WHAT YOU SHOULD DO
Reproduce all of the data, making sure that no line differs from the original.

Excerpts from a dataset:

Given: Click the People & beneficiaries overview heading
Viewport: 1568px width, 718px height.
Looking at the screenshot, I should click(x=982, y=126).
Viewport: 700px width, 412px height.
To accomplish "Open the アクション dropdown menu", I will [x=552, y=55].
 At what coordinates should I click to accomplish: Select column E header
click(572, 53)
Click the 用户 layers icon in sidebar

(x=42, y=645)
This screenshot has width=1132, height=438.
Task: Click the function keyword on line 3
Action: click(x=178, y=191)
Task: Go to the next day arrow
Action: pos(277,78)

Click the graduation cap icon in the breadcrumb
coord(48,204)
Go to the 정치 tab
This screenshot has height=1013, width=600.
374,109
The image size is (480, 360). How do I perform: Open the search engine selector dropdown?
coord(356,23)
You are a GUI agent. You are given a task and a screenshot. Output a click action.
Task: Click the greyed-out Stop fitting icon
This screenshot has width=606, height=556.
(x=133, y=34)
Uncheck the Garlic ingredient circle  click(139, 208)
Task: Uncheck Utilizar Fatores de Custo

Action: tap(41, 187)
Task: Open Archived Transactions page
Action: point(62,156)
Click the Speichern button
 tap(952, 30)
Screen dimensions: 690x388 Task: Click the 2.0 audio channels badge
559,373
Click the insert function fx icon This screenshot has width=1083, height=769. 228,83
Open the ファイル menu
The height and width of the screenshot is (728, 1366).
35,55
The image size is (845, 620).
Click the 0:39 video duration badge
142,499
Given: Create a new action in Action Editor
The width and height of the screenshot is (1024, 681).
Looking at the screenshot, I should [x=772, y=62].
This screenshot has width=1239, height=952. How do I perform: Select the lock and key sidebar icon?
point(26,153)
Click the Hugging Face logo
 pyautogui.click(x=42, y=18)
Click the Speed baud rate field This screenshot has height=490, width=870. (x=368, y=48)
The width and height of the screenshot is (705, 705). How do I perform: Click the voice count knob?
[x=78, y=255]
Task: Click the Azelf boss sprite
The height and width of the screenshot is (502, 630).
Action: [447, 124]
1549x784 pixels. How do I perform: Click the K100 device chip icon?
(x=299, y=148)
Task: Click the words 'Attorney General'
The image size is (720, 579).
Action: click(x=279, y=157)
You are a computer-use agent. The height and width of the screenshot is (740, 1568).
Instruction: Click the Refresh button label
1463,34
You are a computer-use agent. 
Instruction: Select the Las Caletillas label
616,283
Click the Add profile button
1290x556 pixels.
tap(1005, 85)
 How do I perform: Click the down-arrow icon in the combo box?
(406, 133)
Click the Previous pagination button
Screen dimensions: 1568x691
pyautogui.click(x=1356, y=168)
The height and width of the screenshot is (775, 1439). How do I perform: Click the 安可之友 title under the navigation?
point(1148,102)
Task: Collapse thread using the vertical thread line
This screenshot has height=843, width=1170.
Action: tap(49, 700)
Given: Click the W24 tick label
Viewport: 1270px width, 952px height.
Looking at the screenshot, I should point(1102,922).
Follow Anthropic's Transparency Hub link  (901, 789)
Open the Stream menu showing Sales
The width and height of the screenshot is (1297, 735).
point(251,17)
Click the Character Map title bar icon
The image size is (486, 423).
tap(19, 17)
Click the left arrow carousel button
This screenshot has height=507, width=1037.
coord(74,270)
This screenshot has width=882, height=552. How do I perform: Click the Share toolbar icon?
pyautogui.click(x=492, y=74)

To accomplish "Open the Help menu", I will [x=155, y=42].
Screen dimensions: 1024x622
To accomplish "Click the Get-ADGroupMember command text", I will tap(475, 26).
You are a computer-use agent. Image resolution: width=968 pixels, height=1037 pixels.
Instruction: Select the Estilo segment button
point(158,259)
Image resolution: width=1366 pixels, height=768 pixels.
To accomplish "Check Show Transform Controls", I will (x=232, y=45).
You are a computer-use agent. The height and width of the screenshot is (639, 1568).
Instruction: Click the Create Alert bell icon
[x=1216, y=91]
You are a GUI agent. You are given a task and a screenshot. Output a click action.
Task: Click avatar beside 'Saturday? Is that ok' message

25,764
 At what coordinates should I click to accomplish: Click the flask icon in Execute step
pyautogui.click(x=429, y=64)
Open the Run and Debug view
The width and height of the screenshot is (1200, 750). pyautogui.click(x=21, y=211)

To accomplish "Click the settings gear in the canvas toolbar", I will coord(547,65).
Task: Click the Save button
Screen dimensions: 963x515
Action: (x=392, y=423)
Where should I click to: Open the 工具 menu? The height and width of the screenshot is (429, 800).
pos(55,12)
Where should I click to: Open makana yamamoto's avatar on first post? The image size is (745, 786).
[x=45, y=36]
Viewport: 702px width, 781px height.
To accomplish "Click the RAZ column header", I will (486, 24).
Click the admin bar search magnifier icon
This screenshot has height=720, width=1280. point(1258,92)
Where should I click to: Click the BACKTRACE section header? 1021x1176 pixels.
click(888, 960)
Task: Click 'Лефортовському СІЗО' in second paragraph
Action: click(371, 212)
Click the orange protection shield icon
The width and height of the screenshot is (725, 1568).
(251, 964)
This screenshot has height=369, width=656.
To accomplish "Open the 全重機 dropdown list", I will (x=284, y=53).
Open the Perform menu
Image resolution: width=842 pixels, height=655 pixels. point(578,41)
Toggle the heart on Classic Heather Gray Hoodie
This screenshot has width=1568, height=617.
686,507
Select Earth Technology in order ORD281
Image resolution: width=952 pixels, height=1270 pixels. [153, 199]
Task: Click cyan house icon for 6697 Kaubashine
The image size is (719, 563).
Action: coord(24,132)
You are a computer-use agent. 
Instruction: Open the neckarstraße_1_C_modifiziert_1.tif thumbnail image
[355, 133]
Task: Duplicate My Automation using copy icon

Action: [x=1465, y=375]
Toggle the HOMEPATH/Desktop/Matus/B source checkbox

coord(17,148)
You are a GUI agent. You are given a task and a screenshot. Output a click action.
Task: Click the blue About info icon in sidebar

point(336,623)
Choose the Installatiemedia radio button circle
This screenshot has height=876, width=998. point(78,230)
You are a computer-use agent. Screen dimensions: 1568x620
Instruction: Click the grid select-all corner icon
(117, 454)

RESULT OF THE TASK
Given: Click the People & beneficiaries overview heading
Viewport: 1568px width, 718px height.
Looking at the screenshot, I should click(x=982, y=126).
Viewport: 700px width, 412px height.
To accomplish "Open the アクション dropdown menu", I will [x=552, y=55].
 At what coordinates should I click to accomplish: Select column E header
click(572, 53)
Click the 用户 layers icon in sidebar

(x=42, y=645)
This screenshot has width=1132, height=438.
Task: Click the function keyword on line 3
Action: click(x=178, y=191)
Task: Go to the next day arrow
Action: pos(277,78)

Click the graduation cap icon in the breadcrumb
coord(48,204)
Go to the 정치 tab
This screenshot has height=1013, width=600.
374,109
The image size is (480, 360). How do I perform: Open the search engine selector dropdown?
coord(356,23)
You are a GUI agent. You are given a task and a screenshot. Output a click action.
Task: Click the greyed-out Stop fitting icon
This screenshot has width=606, height=556.
(x=133, y=34)
Uncheck the Garlic ingredient circle  click(139, 208)
Task: Uncheck Utilizar Fatores de Custo

Action: tap(41, 187)
Task: Open Archived Transactions page
Action: point(62,156)
Click the Speichern button
 tap(952, 30)
Screen dimensions: 690x388 Task: Click the 2.0 audio channels badge
559,373
Click the insert function fx icon This screenshot has width=1083, height=769. 228,83
Open the ファイル menu
The height and width of the screenshot is (728, 1366).
35,55
The image size is (845, 620).
Click the 0:39 video duration badge
142,499
Given: Create a new action in Action Editor
The width and height of the screenshot is (1024, 681).
Looking at the screenshot, I should [x=772, y=62].
This screenshot has width=1239, height=952. How do I perform: Select the lock and key sidebar icon?
point(26,153)
Click the Hugging Face logo
 pyautogui.click(x=42, y=18)
Click the Speed baud rate field This screenshot has height=490, width=870. (x=368, y=48)
The width and height of the screenshot is (705, 705). How do I perform: Click the voice count knob?
[x=78, y=255]
Task: Click the Azelf boss sprite
The height and width of the screenshot is (502, 630).
Action: [447, 124]
1549x784 pixels. How do I perform: Click the K100 device chip icon?
(x=299, y=148)
Task: Click the words 'Attorney General'
The image size is (720, 579).
Action: click(x=279, y=157)
You are a computer-use agent. The height and width of the screenshot is (740, 1568).
Instruction: Click the Refresh button label
1463,34
You are a computer-use agent. 
Instruction: Select the Las Caletillas label
616,283
Click the Add profile button
1290x556 pixels.
tap(1005, 85)
 How do I perform: Click the down-arrow icon in the combo box?
(406, 133)
Click the Previous pagination button
Screen dimensions: 1568x691
pyautogui.click(x=1356, y=168)
The height and width of the screenshot is (775, 1439). How do I perform: Click the 安可之友 title under the navigation?
point(1148,102)
Task: Collapse thread using the vertical thread line
This screenshot has height=843, width=1170.
Action: tap(49, 700)
Given: Click the W24 tick label
Viewport: 1270px width, 952px height.
Looking at the screenshot, I should point(1102,922).
Follow Anthropic's Transparency Hub link  (901, 789)
Open the Stream menu showing Sales
The width and height of the screenshot is (1297, 735).
point(251,17)
Click the Character Map title bar icon
The image size is (486, 423).
tap(19, 17)
Click the left arrow carousel button
This screenshot has height=507, width=1037.
coord(74,270)
This screenshot has width=882, height=552. How do I perform: Click the Share toolbar icon?
pyautogui.click(x=492, y=74)

To accomplish "Open the Help menu", I will [x=155, y=42].
Screen dimensions: 1024x622
To accomplish "Click the Get-ADGroupMember command text", I will tap(475, 26).
You are a computer-use agent. Image resolution: width=968 pixels, height=1037 pixels.
Instruction: Select the Estilo segment button
point(158,259)
Image resolution: width=1366 pixels, height=768 pixels.
To accomplish "Check Show Transform Controls", I will (x=232, y=45).
You are a computer-use agent. The height and width of the screenshot is (639, 1568).
Instruction: Click the Create Alert bell icon
[x=1216, y=91]
You are a GUI agent. You are given a task and a screenshot. Output a click action.
Task: Click avatar beside 'Saturday? Is that ok' message

25,764
 At what coordinates should I click to accomplish: Click the flask icon in Execute step
pyautogui.click(x=429, y=64)
Open the Run and Debug view
The width and height of the screenshot is (1200, 750). pyautogui.click(x=21, y=211)

To accomplish "Click the settings gear in the canvas toolbar", I will coord(547,65).
Task: Click the Save button
Screen dimensions: 963x515
Action: (x=392, y=423)
Where should I click to: Open the 工具 menu? The height and width of the screenshot is (429, 800).
pos(55,12)
Where should I click to: Open makana yamamoto's avatar on first post? The image size is (745, 786).
[x=45, y=36]
Viewport: 702px width, 781px height.
To accomplish "Click the RAZ column header", I will (486, 24).
Click the admin bar search magnifier icon
This screenshot has height=720, width=1280. point(1258,92)
Where should I click to: Click the BACKTRACE section header? 1021x1176 pixels.
click(888, 960)
Task: Click 'Лефортовському СІЗО' in second paragraph
Action: click(371, 212)
Click the orange protection shield icon
The width and height of the screenshot is (725, 1568).
(251, 964)
This screenshot has height=369, width=656.
To accomplish "Open the 全重機 dropdown list", I will (x=284, y=53).
Open the Perform menu
Image resolution: width=842 pixels, height=655 pixels. point(578,41)
Toggle the heart on Classic Heather Gray Hoodie
This screenshot has width=1568, height=617.
686,507
Select Earth Technology in order ORD281
Image resolution: width=952 pixels, height=1270 pixels. [153, 199]
Task: Click cyan house icon for 6697 Kaubashine
The image size is (719, 563).
Action: coord(24,132)
You are a computer-use agent. 
Instruction: Open the neckarstraße_1_C_modifiziert_1.tif thumbnail image
[355, 133]
Task: Duplicate My Automation using copy icon

Action: [x=1465, y=375]
Toggle the HOMEPATH/Desktop/Matus/B source checkbox

coord(17,148)
You are a GUI agent. You are given a task and a screenshot. Output a click action.
Task: Click the blue About info icon in sidebar

point(336,623)
Choose the Installatiemedia radio button circle
This screenshot has height=876, width=998. point(78,230)
You are a computer-use agent. Screen dimensions: 1568x620
Instruction: Click the grid select-all corner icon
(117, 454)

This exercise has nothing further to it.